After the tournament, Maryland coach Kerry McCoy will be stepping down from his post, concluding an 11-year tenure in College Park. McCoy and the Terps struggled mightily since moving to the Big Ten in 2014, going 1-44 in conference duals.
But McCoy, a two-time NCAA champion at heavyweight while wrestling at Penn State, believes Hemida is good enough to win it all. The senior’s third-place finish at Big Ten’s proved to McCoy that Hemida can win a string of matches.
Plus, a close overtime loss to Oklahoma State’s No. 1-seed Derek White at the NWCA All-Star Classic in November also showed how close Hemida is to the nation’s top wrestlers.
“[Hemida’s] right there with those guys,” McCoy said. “But you can’t overlook anybody. There’s 33 guys in the tournament and they’re all pretty good. … If [Hemida] wrestles to his ability, he can beat anybody in the country.”
Hemida dropped four straight bouts in February against top-10 Big Ten opponents. But from then on, he has only lost one match — the first round of the Big Ten championships — to gain momentum as his career winds to an end.

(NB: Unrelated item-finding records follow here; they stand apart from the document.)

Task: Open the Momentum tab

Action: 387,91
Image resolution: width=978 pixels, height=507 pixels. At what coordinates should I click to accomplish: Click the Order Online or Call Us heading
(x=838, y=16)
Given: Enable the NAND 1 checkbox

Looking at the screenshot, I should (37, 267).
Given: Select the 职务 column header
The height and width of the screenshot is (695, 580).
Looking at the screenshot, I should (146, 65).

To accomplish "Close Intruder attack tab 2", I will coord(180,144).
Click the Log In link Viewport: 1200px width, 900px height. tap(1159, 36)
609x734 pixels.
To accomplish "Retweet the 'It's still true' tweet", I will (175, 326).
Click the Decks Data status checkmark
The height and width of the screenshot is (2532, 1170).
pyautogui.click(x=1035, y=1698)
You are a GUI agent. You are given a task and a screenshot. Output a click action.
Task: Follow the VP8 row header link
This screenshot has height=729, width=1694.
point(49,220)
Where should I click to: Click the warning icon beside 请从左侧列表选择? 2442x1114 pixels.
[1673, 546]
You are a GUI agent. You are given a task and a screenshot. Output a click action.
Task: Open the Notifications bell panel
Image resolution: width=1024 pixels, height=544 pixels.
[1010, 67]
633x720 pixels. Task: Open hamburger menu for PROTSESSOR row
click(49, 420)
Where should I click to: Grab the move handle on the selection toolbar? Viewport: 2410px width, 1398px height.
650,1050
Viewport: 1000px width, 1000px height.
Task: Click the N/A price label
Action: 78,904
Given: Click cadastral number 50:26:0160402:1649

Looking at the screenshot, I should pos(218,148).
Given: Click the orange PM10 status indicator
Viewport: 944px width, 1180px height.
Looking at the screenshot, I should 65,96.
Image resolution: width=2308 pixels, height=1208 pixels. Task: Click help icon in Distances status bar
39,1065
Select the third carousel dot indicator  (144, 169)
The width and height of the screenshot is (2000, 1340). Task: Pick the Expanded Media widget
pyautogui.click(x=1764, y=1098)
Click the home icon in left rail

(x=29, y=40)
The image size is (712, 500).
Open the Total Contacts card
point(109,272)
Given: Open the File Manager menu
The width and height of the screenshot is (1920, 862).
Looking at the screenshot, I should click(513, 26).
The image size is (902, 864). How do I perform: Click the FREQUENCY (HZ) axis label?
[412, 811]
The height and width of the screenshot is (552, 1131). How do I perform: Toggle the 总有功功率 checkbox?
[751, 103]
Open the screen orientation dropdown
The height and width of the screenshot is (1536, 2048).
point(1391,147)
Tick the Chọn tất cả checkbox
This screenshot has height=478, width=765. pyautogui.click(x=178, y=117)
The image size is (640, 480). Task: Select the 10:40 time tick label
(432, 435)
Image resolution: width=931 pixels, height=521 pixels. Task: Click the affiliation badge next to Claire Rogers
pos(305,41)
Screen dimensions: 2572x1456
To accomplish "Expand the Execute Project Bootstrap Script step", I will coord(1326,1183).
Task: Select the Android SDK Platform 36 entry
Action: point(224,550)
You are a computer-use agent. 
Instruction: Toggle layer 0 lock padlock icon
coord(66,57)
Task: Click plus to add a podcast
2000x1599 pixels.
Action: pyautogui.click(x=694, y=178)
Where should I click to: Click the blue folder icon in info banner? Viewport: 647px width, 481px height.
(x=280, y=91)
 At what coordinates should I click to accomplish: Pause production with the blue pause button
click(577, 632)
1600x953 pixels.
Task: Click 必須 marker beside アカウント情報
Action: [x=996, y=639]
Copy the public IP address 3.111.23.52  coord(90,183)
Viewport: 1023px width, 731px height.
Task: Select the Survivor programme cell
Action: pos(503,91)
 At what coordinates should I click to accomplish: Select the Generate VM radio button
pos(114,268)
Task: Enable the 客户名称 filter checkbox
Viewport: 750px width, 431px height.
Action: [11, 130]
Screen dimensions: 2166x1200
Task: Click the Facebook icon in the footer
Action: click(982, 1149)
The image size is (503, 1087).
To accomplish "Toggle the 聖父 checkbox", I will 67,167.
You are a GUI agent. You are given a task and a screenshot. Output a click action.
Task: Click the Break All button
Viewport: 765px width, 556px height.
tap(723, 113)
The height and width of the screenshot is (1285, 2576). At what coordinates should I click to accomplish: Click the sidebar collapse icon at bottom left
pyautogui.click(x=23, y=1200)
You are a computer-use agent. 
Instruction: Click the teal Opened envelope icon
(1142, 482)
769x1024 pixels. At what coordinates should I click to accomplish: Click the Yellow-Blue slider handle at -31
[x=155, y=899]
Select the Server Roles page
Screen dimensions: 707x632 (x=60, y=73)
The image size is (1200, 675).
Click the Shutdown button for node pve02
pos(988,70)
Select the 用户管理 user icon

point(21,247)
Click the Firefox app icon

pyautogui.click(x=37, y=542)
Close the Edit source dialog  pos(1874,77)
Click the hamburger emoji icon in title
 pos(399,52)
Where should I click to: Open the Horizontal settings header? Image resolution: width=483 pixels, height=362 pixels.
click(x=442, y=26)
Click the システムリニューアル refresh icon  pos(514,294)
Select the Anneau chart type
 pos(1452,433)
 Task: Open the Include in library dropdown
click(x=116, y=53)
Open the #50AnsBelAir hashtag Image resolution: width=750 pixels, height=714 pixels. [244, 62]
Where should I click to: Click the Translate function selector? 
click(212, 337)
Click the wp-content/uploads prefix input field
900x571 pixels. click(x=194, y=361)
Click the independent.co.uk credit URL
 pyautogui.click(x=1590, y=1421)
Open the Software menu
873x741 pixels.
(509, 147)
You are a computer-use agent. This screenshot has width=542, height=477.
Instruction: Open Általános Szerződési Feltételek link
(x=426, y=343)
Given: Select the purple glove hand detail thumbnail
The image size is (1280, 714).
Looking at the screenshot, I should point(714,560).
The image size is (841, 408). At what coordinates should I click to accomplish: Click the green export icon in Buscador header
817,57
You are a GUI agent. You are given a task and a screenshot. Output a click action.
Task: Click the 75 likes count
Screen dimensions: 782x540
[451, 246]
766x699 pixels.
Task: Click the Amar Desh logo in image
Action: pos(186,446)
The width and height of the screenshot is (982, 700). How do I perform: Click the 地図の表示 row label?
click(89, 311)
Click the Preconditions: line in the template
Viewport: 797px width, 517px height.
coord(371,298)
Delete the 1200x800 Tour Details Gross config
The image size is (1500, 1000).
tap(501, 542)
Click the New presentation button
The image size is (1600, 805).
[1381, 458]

“I’m feeling good [about the NCAA tournament],” Hemida said. “I’m looking forward to getting a couple upsets.”
149-pounder Alfred Bannister was named an alternate for the national tournament and has practiced alongside Hemida all week. But barring an unforeseen change, it’s unlikely the senior will see any action.
So, as Maryland has done all season, the team will rely on Hemida to make a run in the NCAA tournament, attempting to end a 50-year drought without a national champion.
“He’s just got to take it one match a time,” McCoy said. “Don’t overlook anybody and don’t get too caught up in the process. Just go out there and wrestle.”